> [PASSAGE SHOWN]:
⁂

Beef will eliminate over-quota duties over a time period of 18 years, then will be duty free while dairy maintains over-quota duties but anything under that quota will be duty free and increase in volume by 5 percent annually. It will also allow new U.S. access of European type cheeses, milk and cream.

The agreement maintains the tariffs and quota protections for the politically powerful U.S. sugar industry.

While the agreement was being negotiated and the sugar farmers were balking at increased access, one of its biggest proponents, Rep. Cal Dooley, a California Democrat, stated in a Reuters article, “We cannot allow one commodity that is unwilling to compete internationally to deny hundreds of manufacturers… from an opportunity to gain new market stare”.

In the article, he also accused dairy farmers of making “outlandish statements” exaggerating the negative impacts of the pact.

The mindset of free trade for the sake of free trade is just plain wrong. What is needed is fair trade!

When agriculture is used as a sacrificial lamb for the growth of the manufacturing industry, that is not fair trade and when agricultural trade forms a tier system, leaving dairy and beef to fend for themselves in this global economy and sugar goes unscathed, that is not fair trade.

⁂

> [DATASET EXCERPTS]:
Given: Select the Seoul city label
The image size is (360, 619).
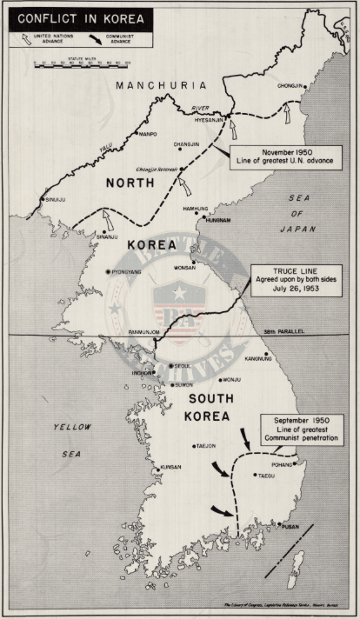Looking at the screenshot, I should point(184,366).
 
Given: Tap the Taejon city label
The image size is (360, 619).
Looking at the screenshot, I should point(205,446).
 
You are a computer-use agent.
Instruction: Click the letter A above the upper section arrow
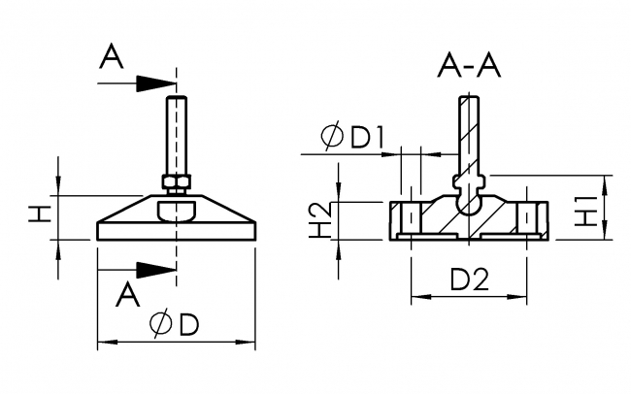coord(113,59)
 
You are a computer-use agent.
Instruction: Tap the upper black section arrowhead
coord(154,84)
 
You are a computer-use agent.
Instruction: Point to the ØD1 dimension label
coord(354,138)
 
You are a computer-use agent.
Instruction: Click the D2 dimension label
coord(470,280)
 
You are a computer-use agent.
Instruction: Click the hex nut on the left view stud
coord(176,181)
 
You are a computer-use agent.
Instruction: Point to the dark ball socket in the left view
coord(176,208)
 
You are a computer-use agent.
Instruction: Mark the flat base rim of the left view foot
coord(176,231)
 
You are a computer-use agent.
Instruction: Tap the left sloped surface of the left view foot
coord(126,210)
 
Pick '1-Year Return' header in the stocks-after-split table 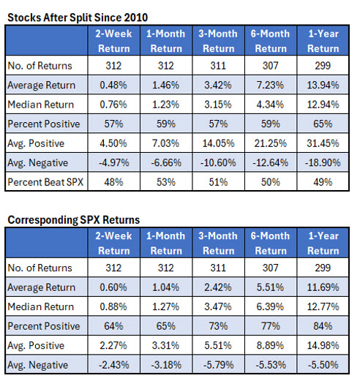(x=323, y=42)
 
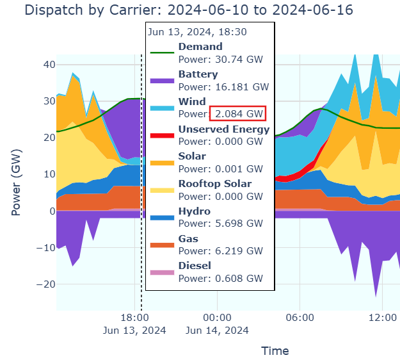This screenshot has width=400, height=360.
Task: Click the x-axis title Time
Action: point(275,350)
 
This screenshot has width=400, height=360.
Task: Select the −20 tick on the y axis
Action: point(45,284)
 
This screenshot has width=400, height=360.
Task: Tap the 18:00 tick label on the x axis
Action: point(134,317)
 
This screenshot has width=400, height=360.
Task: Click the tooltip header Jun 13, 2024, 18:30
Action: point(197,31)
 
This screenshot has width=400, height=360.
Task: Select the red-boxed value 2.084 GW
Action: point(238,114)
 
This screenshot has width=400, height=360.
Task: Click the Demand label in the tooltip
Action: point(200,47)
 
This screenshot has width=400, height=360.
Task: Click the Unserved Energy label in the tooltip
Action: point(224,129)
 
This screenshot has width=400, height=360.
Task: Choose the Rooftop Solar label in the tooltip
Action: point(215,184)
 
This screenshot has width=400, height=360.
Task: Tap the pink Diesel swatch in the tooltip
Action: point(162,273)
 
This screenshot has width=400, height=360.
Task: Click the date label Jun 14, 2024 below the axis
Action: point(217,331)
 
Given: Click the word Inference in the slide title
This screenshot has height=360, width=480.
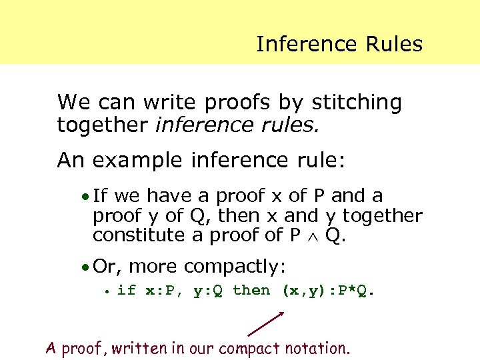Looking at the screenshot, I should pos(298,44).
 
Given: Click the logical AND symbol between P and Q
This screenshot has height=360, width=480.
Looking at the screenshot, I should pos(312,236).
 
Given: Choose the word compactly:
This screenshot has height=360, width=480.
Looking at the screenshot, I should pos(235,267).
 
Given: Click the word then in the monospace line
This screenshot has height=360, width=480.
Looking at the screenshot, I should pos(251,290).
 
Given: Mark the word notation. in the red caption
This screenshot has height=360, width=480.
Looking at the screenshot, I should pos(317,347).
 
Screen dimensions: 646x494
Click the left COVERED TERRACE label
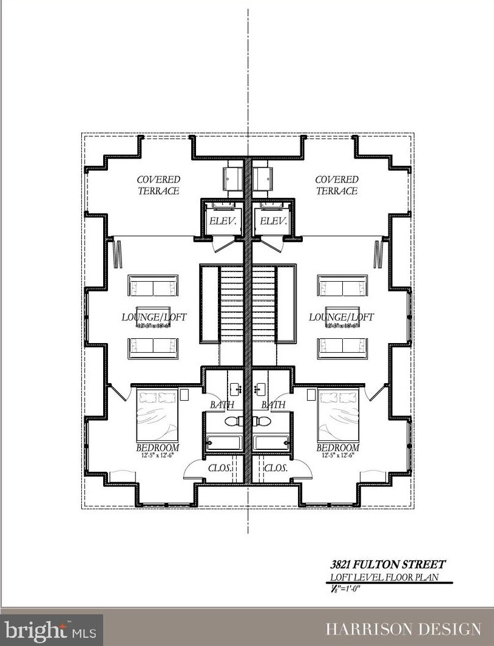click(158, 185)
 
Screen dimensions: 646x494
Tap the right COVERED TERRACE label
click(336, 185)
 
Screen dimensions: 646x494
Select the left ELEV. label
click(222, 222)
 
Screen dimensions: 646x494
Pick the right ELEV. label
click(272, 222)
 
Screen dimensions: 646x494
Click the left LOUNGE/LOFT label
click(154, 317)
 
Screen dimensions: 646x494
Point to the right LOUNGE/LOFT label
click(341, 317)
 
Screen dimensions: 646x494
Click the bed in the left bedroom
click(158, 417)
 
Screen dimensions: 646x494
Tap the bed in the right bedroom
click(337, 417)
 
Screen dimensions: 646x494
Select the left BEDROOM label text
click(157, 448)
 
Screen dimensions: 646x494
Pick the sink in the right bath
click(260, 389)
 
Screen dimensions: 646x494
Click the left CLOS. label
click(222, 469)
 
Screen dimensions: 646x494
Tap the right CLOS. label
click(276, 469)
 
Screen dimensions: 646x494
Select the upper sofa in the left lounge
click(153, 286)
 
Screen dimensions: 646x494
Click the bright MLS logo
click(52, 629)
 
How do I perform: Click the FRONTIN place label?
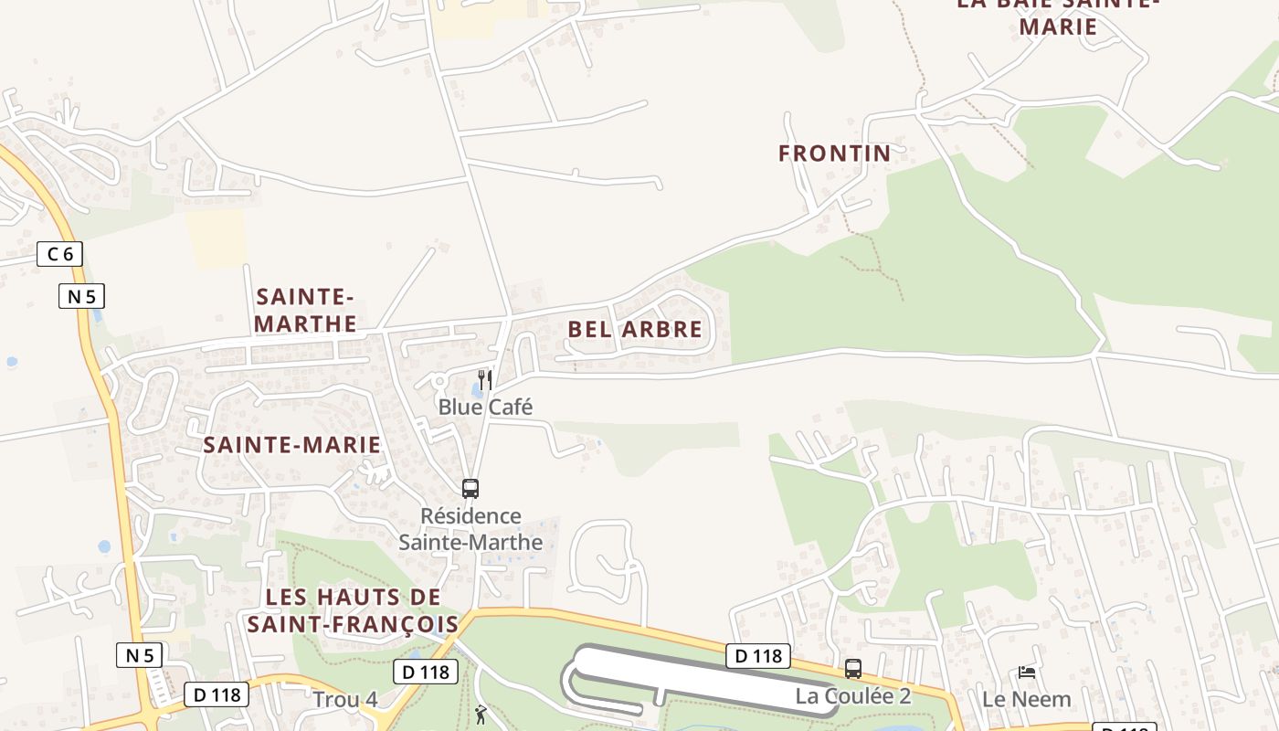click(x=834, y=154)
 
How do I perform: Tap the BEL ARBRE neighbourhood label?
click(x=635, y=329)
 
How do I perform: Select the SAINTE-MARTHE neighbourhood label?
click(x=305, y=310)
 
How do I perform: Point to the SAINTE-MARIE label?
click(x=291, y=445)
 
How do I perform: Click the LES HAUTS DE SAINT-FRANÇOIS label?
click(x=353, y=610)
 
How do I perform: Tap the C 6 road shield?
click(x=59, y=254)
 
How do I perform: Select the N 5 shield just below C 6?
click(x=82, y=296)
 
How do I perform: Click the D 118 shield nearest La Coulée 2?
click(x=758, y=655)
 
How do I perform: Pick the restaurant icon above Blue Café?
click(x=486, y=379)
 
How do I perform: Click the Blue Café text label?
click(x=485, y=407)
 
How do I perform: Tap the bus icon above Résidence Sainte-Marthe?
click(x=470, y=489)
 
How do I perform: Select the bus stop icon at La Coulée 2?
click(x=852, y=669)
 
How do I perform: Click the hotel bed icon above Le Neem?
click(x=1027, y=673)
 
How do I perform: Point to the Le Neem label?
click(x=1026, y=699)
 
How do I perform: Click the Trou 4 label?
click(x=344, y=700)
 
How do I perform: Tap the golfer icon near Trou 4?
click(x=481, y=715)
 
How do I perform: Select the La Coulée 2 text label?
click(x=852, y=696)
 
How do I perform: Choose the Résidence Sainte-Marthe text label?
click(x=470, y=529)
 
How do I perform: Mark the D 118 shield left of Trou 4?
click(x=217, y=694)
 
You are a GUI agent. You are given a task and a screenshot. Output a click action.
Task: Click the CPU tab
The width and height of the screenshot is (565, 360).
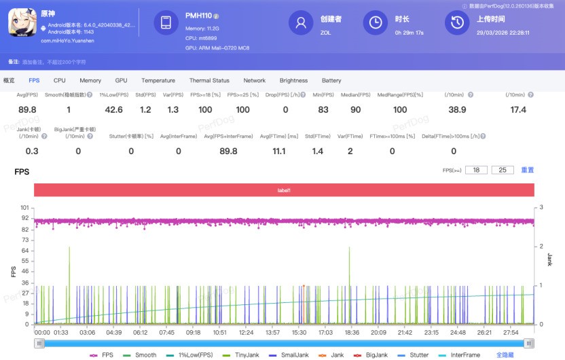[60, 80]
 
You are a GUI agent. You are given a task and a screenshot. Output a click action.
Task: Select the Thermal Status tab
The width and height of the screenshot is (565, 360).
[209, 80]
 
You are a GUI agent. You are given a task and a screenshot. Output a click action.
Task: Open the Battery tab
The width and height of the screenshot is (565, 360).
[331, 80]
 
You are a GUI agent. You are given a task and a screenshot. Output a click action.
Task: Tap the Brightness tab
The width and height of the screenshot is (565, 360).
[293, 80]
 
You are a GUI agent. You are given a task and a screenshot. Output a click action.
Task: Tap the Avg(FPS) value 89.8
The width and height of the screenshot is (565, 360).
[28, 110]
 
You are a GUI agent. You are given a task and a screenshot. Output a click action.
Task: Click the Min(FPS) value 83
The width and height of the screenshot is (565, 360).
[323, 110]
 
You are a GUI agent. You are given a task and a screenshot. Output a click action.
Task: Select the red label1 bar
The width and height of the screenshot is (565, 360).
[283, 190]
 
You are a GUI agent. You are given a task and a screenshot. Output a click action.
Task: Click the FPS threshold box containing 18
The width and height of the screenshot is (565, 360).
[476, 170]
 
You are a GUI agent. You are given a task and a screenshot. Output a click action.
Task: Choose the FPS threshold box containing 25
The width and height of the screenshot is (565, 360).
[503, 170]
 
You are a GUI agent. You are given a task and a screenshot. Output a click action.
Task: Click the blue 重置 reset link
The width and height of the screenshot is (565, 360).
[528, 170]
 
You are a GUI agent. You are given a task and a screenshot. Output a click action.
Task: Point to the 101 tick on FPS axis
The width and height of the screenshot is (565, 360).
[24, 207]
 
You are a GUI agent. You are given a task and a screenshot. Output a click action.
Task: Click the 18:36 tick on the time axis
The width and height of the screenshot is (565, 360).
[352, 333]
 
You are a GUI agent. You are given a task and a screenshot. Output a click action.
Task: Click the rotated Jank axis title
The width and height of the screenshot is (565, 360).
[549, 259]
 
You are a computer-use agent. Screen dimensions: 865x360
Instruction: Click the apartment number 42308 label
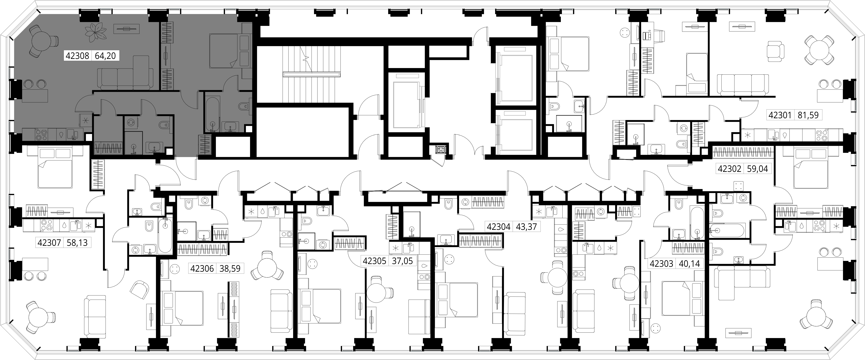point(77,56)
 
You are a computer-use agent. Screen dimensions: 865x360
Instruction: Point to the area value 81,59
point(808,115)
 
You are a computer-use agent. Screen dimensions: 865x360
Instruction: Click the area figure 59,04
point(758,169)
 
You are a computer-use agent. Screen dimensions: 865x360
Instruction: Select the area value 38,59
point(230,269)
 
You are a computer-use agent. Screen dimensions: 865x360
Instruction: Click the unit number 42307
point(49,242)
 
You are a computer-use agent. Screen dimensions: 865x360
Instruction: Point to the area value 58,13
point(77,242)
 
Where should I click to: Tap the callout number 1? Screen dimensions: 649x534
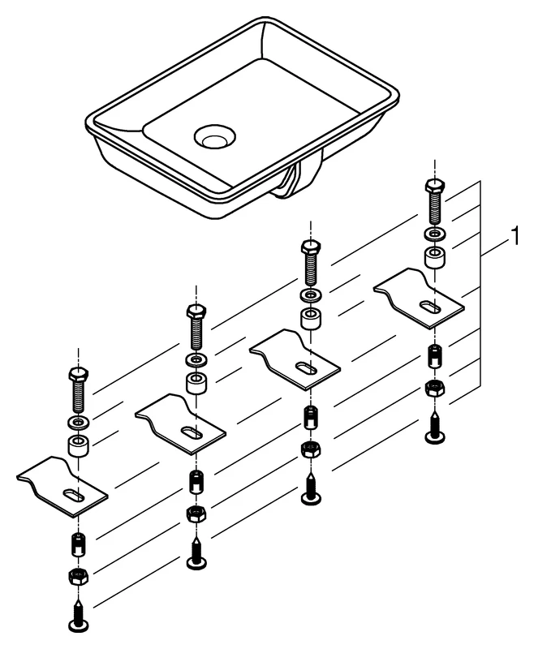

⁂

> [REQUIRED TASK]: Write the next part of the opinion piece on how the trade agreement treats beef, dairy and sugar, picking up after its last sentence.

> [ANSWER]:
The University of Wisconsin Extension in collaboration with the Wisconsin Milk Marketing Board and Wisconsin Farm Bureau Federation prepared a study measuring how dollars earned from sales of agricultural products multiply in the state economy.

Matt Joyce of the university was quoted, “The dairy industry is as diverse as the state’s topography, but the economic activity per cow is consistent at about $15,000 to $17,000.”

Now imagine what the Wisconsin dairy industry will be when this agreement is fully implemented in 18 years without any duties to protect us.

Will we dairymen be outsourced to lower cost of production countries just as those same manufactures who will benefit from this agreement have been doing?’

Joel Narges

Eden, Wis.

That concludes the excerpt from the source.